> [SOURCE EXTRACT]:

Though City would finish a more than respectable fifth in the First Division, one wonders where Les McDowall’s team might have finished with even just a slightly less porous defence.
Let this sink in - 42 games played; 104 goals scored… 100 goals conceded.
It is an incredible statistic that is unlikely to ever be repeated and is yet another unique chapter in the history of our Club.
Every game averaged just shy of five goals and just three clean sheets were recorded all season – all the more mystifying when you consider City’s goalkeeper was Bert Trautmann – imagine what the numbers might have been without the great German keeper between the sticks?
Without looking at every game played, there were clues of an eccentric campaign ahead after just three games, with City losing 4-1 away to United and then beating Chelsea 5-2 in the next match.
The wheels seemed to come completely off when McDowall decided to try a new tactic involving Keith Marsden, who had been a striker with a decent record at his previous club Chesterfield.
McDowall was convinced the cultured forward would be better employed as a sweeper and so devised the ‘Marsden Plan’ – a distant relative of the Revie Plan that had helped City win the FA Cup in 1956.
It was a disaster.
In mid-September City travelled to Deepdale to face Preston North End – a side already beaten 2-0 at Maine Road a few weeks earlier.
Preston took full advantage of the defensive confusion Marsden’s new role created and won the game 6-1.
Just three days later, things became even worse as City were comprehensively thrashed 9-2 at West Brom.
Cruelly, for Marsden – coerced to play a role he had little understanding of -his career at City was as good as over and he was dropped from the team.
City bounced back with a 5-1 win over Tottenham meaning the Blues had been involved in 50 goals in the first nine matches of the season.

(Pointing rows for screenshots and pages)
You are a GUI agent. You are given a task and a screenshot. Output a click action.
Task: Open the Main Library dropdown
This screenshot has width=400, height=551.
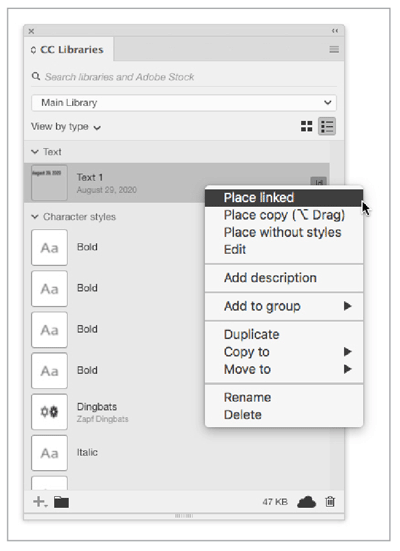(x=184, y=103)
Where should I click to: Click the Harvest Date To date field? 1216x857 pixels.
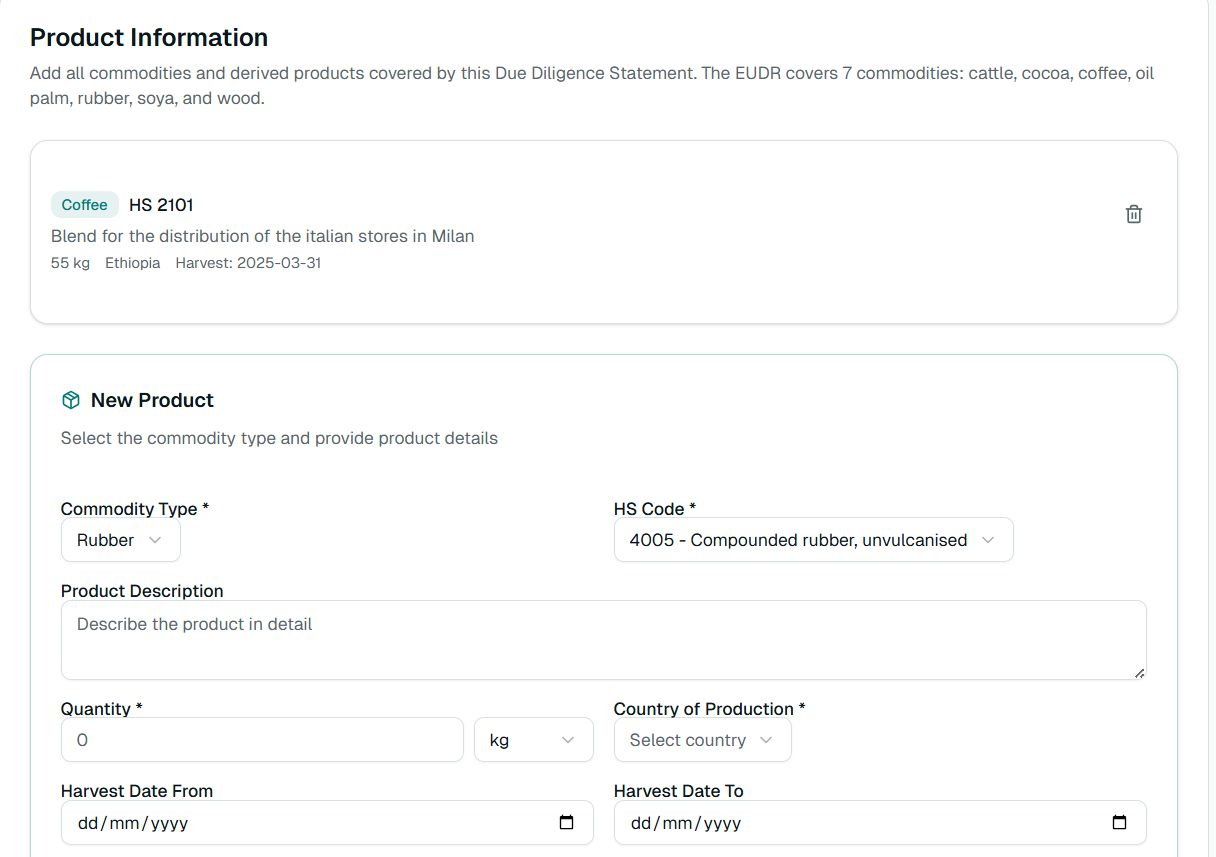pyautogui.click(x=850, y=822)
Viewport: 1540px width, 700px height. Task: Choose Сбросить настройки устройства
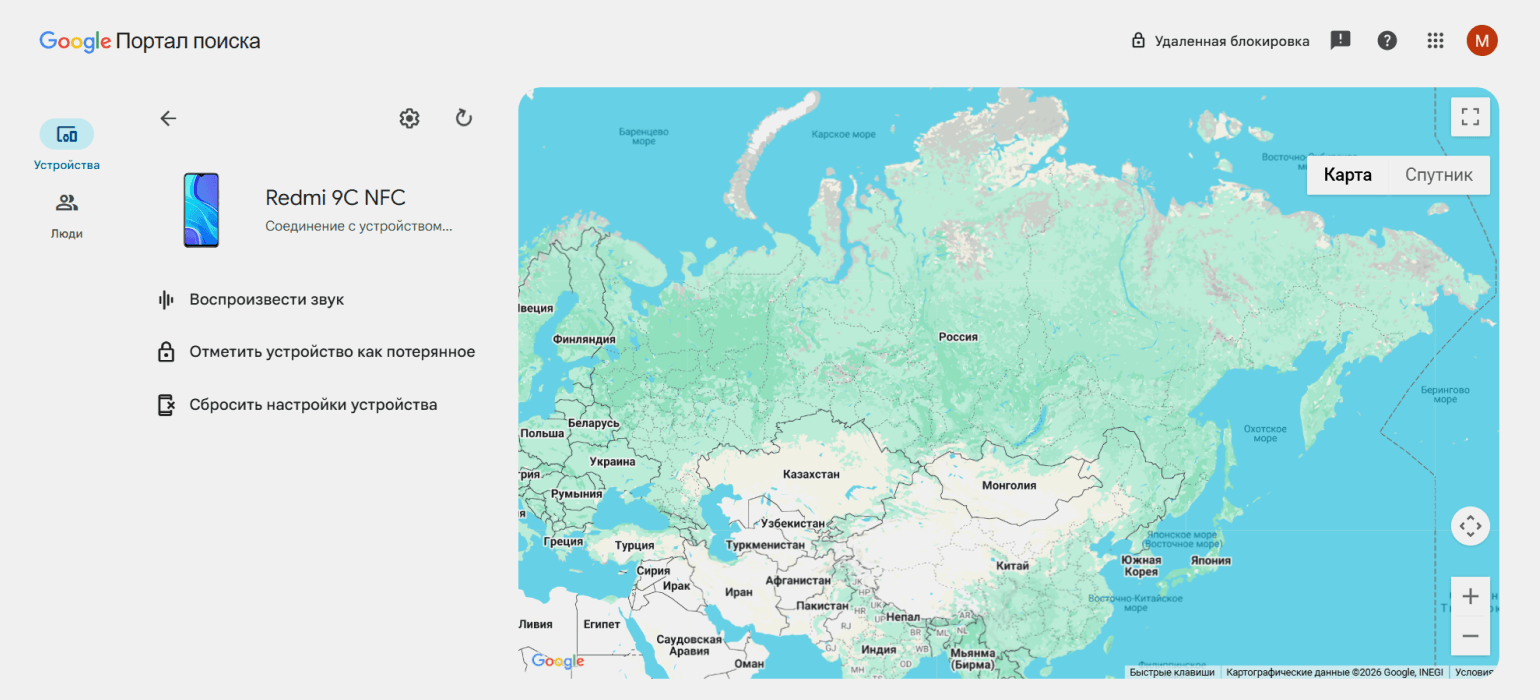[312, 405]
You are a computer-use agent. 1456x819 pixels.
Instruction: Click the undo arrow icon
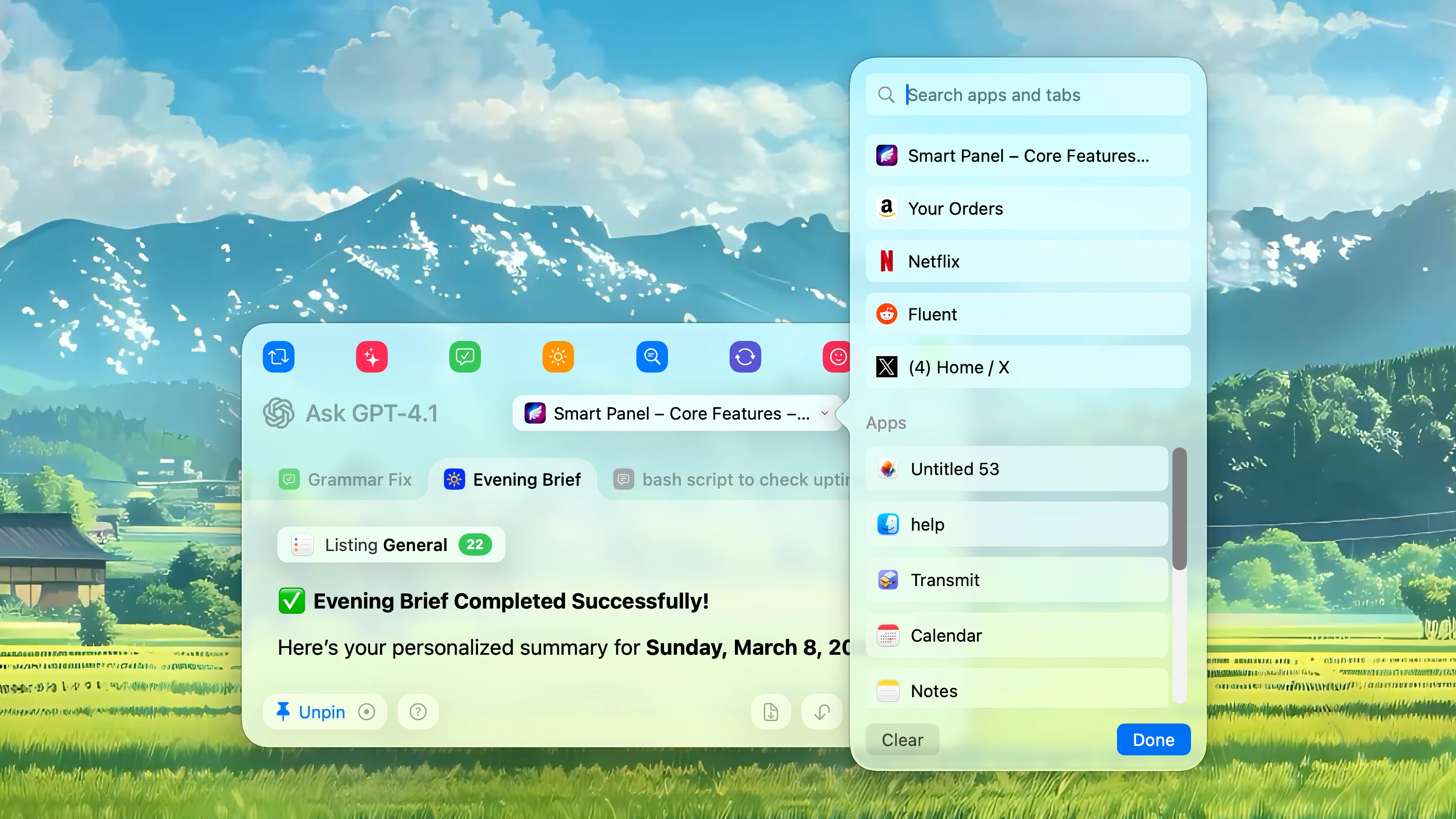pyautogui.click(x=821, y=712)
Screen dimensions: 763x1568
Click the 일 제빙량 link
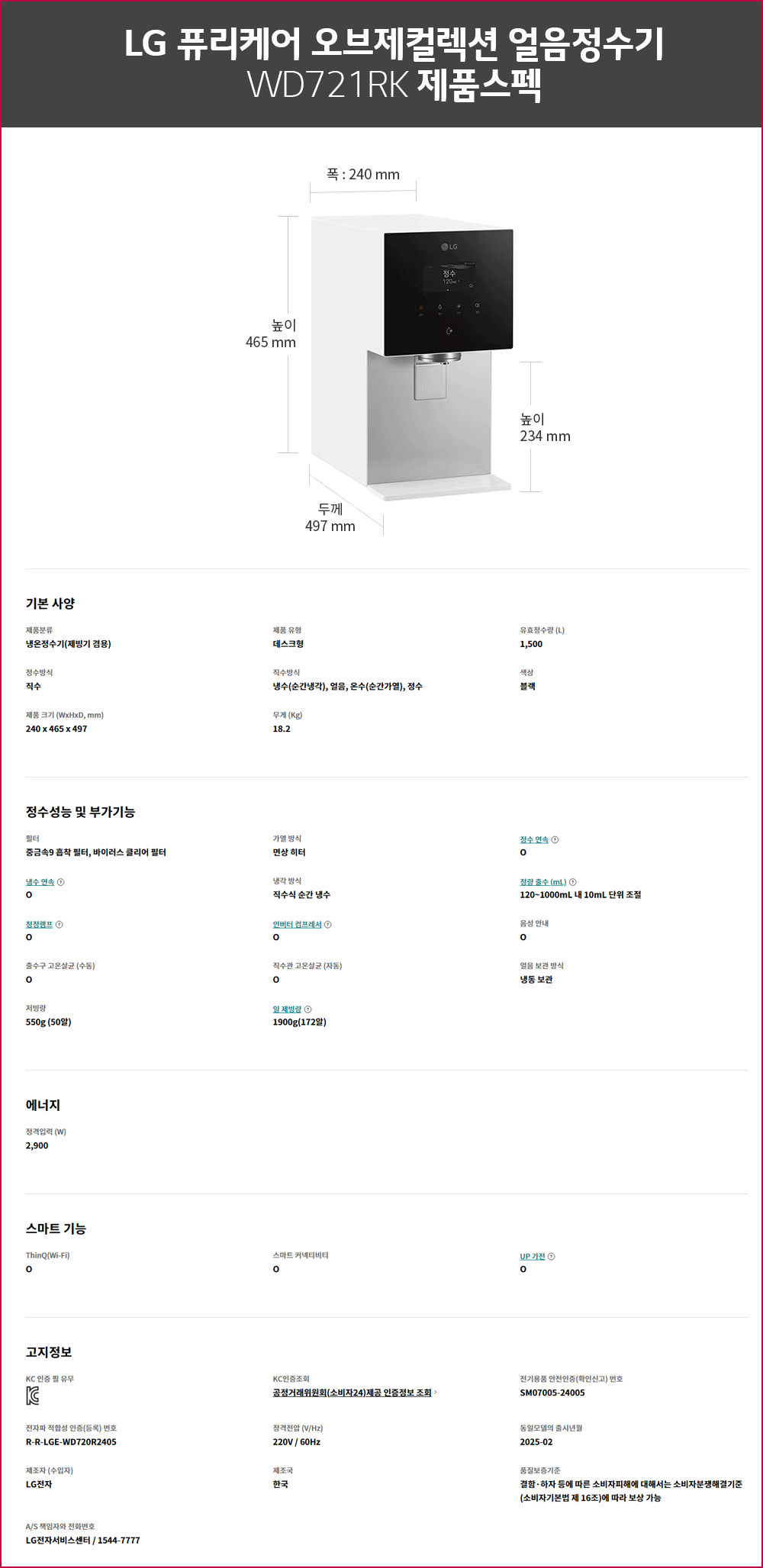[x=287, y=1009]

> [EXERCISE INSTRUCTIONS]:
A: Rewrite the rows between the line holding "Viewport: 1540px width, 700px" and the end of the rows, inclusive, with the requests included and every coordinate in the answers adjusted by -120. Leave the pictures out.
B: Continue the passage on City's season of 104 goals scored and 100 conceded from where it stops.

> [OUTPUTS FOR THE TASKS]:
A:
Viewport: 1540px width, 700px height. Task: Choose Сбросить настройки устройства
[192, 285]
You are a computer-use agent. 1456x819 pixels.
Instruction: Click the undo arrow icon
pyautogui.click(x=701, y=592)
Screen dimensions: 763x1568
Click the 일 제빙량 link
[x=167, y=889]

B:
And it went on – a 4-3 win over Leicester, a 5-2 win away to Blackpool, a 4-2 win at Leeds United and a 4-3 loss at home to Wolves.
City then thrashed Everton 6-2 at Maine Road and beat Sheffield Wednesday 5-4 at Hillsborough – all this before Christmas!
Things weren’t as crazy in January and McDowall’s men exacted revenge on the 9-2 loss by West Brom by winning the return 4-1 at Maine Road.
The next three games were off the chart, with a 5-1 loss at Spurs followed by an 8-4 defeat away to Leicester! Yep, 8-4.
That was followed with a (by now) mundane 4-3 victory over Blackpool before a run of games that suggested there had finally been a rethink as City win four games on the bounce in 14 days, scoring eight and conceding just two goals.
City racked up a century of goals in the penultimate game against Everton with the third strike of the 5-2 win bringing up three figures.
However, the 2-1 loss at Villa on the final day brought up a more unwanted century – and the chance to finish as high as third in the table.
Trautmann had played 35 of the 42 games and some of the heavier losses he had missed – though not all – while Joe Hayes top scored with 26 goals.
City would concede 95 goals the following campaign, but with nowhere near the potency of the previous season, escaped relegation by the a single point
Life as a City fan. Never dull!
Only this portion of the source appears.